Conditionally immortalized podocytes were generated as previously described (Shankland et al, 2007) and cultured in RPMI media supplemented with 10% FBS and IFNγ. Mycoplasm contamination was excluded by PCR testing. Short hairpin RNAs (shRNAs) against PHB2 were designed based on the prediction of a publicly available prediction program (RNAi Designer; Invitrogen, Carlsbad, CA, USA). shRNAs were selected for efficient knockdown by using a Dual‐luciferase^® reporter assay (Promega, Madison, WI, USA). Podocytes containing either a doxycycline‐inducible scrambled shRNA (5′‐TGCTGAAATGTACTGCGCGTGGAGACGTTTTGGCCACTGACTGACGTCTCCACGCAGTACATTT‐3′) or two Phb2 shRNAs (5′‐TGCTGAGCTAAGTCCTTCAAGTTCTGGTTTTGGCCACTGACTGACCAGAACTTAGGACTTAGCT‐3′ and 5′‐TGCTGTAACAATGGACGGCAGCACTCGTTTTGGCCACTGACTGACGAGTGCTGGTCCATTGTTA‐3′) were generated by means of the T‐Rex^™ System by Invitrogen (Invitrogen). If not indicated otherwise, differentiation of podocytes was induced by culturing the cells at 37°C on Primaria plastic plates (BD Biosciences, San Jose, CA, USA) in the absence of IFNγ. After 10 days of differentiation, 2 μg/ml doxycycline was added to the medium and exchanged every 24 h. Experiments were performed after 96 h of doxycycline treatment. In our inhibition experiments, cells were treated either for 2 h with 10 ng/ml rapamycin (LC Laboratories) or for 24 h with 10 μM BMS 53692 (Tocris).
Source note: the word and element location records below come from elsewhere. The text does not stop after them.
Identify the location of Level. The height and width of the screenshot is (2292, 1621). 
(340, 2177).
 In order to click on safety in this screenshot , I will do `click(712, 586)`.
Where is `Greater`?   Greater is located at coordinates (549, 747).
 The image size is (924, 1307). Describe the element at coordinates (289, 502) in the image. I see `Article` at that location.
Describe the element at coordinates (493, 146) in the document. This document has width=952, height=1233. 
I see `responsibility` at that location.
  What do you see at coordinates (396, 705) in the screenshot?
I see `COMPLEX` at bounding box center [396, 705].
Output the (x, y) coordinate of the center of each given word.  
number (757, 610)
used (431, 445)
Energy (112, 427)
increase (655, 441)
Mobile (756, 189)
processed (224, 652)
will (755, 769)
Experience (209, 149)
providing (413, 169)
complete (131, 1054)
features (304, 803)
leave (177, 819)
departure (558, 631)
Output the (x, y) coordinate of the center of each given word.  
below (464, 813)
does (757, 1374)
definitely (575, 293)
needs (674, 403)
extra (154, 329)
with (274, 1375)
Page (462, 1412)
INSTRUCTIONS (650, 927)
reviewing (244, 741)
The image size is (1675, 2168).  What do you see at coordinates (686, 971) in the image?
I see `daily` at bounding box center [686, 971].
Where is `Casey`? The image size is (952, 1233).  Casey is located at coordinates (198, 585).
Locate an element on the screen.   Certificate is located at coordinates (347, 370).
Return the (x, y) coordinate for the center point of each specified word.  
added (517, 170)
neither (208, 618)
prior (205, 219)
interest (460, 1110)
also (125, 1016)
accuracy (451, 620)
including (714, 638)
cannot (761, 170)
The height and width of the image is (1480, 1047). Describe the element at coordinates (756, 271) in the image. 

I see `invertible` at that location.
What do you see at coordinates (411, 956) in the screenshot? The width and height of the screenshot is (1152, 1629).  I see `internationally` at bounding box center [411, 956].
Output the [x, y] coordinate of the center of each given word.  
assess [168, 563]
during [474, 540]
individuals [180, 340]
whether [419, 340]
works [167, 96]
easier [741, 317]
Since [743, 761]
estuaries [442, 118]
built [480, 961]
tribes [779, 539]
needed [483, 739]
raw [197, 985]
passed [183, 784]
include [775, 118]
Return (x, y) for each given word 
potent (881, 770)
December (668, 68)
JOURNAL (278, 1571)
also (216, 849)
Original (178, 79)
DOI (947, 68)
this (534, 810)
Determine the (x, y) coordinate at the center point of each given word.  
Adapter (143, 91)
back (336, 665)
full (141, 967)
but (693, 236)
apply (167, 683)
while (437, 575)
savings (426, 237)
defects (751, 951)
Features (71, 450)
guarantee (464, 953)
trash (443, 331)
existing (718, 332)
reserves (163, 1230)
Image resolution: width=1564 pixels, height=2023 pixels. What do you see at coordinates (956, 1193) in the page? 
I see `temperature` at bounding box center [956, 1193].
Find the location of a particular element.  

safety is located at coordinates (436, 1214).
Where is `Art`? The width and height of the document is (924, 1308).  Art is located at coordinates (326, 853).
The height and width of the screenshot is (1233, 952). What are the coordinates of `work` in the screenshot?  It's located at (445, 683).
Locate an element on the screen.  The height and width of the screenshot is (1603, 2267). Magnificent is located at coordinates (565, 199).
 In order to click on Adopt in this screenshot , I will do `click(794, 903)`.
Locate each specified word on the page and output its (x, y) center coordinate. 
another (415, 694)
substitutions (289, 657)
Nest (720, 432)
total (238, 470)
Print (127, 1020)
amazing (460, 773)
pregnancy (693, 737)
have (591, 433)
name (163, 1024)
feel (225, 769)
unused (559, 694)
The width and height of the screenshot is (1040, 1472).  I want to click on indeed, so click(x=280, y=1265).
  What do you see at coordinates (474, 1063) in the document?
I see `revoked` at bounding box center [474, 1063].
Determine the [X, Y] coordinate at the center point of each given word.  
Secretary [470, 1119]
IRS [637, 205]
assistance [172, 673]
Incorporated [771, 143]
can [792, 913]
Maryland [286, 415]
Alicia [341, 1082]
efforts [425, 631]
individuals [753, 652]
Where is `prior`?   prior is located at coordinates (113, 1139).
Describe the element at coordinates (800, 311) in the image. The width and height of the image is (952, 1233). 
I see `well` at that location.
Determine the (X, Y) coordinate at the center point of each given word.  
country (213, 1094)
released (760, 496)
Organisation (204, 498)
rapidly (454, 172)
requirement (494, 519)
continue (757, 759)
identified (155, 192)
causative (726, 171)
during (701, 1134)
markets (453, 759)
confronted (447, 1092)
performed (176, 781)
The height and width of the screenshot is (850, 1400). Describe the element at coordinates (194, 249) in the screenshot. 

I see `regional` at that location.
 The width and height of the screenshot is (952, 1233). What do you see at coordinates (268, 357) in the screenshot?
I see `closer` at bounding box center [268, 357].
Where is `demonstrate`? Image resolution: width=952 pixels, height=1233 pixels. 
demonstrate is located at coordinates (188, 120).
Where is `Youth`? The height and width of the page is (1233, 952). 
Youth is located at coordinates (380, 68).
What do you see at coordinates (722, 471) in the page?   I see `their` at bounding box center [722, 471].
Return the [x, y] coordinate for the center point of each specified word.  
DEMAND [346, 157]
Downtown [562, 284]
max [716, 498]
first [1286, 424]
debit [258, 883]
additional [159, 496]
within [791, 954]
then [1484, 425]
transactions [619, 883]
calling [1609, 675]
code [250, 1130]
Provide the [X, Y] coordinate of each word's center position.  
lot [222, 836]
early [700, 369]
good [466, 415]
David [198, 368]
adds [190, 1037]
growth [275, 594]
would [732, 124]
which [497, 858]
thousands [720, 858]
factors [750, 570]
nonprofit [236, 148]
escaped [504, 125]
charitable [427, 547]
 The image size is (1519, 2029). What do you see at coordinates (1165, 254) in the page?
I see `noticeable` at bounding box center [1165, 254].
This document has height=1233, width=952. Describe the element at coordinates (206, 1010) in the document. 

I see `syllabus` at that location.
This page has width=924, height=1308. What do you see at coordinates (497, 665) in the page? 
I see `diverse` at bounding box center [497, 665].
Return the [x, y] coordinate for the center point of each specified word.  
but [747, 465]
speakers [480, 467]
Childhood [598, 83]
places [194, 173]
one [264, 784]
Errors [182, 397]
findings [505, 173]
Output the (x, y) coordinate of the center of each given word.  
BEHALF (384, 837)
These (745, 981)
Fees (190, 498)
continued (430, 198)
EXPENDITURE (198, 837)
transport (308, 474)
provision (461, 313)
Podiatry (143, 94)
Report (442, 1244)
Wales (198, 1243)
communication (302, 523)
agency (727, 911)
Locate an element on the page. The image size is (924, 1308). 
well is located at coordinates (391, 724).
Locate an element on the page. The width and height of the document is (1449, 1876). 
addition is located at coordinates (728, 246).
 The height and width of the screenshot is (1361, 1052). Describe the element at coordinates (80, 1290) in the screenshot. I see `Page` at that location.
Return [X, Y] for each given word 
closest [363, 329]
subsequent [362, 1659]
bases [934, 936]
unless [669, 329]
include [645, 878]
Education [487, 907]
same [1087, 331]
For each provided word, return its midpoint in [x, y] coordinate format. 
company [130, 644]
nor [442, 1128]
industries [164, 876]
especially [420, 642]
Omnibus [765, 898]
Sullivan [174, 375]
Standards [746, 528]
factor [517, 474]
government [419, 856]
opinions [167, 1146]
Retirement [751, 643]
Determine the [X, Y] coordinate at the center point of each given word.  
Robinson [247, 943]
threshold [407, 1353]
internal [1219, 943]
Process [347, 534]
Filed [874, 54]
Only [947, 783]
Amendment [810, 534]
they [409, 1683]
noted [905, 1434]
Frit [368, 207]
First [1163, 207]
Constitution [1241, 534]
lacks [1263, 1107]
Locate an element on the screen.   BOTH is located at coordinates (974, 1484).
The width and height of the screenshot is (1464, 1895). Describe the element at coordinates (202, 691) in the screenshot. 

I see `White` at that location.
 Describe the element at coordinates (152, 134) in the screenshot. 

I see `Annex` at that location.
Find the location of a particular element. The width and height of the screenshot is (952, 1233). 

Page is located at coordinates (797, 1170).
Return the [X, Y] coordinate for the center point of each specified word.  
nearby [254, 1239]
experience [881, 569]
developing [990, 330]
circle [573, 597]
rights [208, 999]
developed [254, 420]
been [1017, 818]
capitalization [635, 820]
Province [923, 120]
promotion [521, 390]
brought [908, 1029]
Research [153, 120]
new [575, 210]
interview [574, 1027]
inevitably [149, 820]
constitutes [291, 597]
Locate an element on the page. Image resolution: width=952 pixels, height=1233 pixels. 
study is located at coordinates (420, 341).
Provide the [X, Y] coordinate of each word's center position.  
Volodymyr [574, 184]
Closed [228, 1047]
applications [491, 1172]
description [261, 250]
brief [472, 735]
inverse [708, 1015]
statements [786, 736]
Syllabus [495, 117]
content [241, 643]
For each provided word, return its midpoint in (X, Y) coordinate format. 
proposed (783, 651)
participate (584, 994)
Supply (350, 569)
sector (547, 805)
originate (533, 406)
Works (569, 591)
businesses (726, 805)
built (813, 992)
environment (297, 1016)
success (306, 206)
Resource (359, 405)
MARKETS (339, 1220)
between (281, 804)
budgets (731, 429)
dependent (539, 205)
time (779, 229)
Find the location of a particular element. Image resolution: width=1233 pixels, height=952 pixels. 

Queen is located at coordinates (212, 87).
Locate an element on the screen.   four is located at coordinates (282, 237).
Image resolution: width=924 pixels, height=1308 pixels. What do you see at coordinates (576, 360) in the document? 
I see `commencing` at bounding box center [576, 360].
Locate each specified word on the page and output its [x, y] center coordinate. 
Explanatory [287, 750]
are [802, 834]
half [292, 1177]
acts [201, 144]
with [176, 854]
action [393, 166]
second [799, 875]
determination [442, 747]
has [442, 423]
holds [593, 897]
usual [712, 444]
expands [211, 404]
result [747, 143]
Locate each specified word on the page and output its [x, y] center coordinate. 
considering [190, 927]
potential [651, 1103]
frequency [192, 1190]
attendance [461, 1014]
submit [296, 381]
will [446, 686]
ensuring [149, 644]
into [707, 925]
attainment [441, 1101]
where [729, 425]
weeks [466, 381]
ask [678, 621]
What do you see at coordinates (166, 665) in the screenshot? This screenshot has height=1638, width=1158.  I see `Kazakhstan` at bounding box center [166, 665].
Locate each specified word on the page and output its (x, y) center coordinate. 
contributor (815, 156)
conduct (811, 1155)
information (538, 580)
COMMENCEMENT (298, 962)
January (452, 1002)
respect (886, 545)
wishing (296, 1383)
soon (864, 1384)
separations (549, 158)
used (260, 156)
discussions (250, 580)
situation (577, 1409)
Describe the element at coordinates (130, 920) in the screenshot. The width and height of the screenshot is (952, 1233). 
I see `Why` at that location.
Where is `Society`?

Autophagy experiments were carried out with undifferentiated podocytes at 33°C after treatment with 2 μg/ml for 96 h. Undifferentiated podocytes were used for this experiment because LC3 levels were below the detection limit in cultured differentiated podocytes. In this experiment, cells were treated with 10 ng/ml rapamycin for 24 h and 25 μM chloroquine for 2 h.

Statistical analysis

All results are expressed as means ± SEM. Statistical significance was evaluated using GraphPad Prism version 4.00c for Macintosh and OASIS (Online Application for the Survival Analysis of Lifespan Assays) (Yang et al, 2011). Unpaired Student's t‐test was applied in most experiments. A Log rank test (Bewick et al, 2004) was performed for survival curves, and a chi‐square test was applied for the subcellular localization of DAF‐16::GFP. A P‐value < 0.05 was considered significant.

For more detailed Materials and Methods, see Supplementary Information.